サンフランシスコ・クロニクルの記事で、アップル医療機器や自動車といった全く新しい製品ラインに取り組んでいると伝わってきました。

同紙では詳細には踏み込んでいませんが、まず医療機器に関しては、2011年にアップルに入社したとされるオーディオエンジニアのトムリンソン・ホルマン氏をリーダーとして開発中とされています。ホルマン氏は音響規格のTHXや10.2サラウンドサウンドを作り出した人物です。また、開発中のデバイスでは血が動脈を流れる音から心臓発作を予測することを目指しているとも書かれています。

一方では、アップルが腕時計型健康管理デバイスを作るBasis Scienceの買収を検討中という情報もあります。総合すると、アップルが医療系センサーの分野に相当の興味を持っていると言えそうです。

さらにサンフランシスコ・クロニクルでは、2013年春の時点でアップルのM&A責任者とテスラのイーロン・マスクCEOが会合していたとも伝えています。その場にはアップルのクックCEOも同席したと見られています。
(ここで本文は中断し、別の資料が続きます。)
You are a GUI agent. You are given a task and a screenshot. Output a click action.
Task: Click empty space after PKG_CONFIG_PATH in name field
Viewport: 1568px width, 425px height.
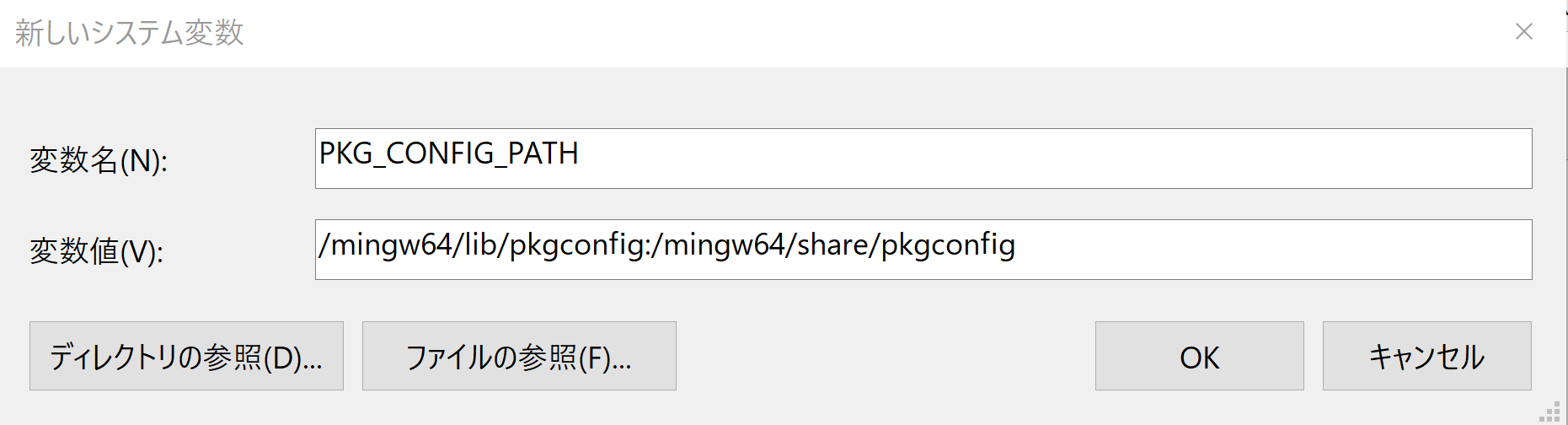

ただ、それ以上のことはわかりません。2013年にはドイツの投資銀行のアナリスト、アドナーン・アーマッド氏がアップルに対しテスラ買収を提案する公開書簡を送ったこともありましたが、それについてアップルからのコメントはありません。だからアップルとテスラの関係は、テスラ車のダッシュボードにiOSが載りました、ってレベルで終わるのかもしれません。

現時点では、これら全ての情報に関して、何らかの実を結ぶ保証はありません。アップルはさらなる成長のために参入する新分野を幅広く模索しているでしょうし、その候補として医療機器や自動車といった分野を検討していても不思議じゃありません。それらに必要な技術を持つ人もすでに社内に抱えていることでしょう。でもだからって、実際の製品として何かが出てくるとは限りません。

とはいえ、アップルがパソコンや音楽消費やスマートフォンの市場を作り出し、または再定義したように、医療機器や自動車といったカテゴリを再構築していくとしたら…って、つい期待してしまいますね。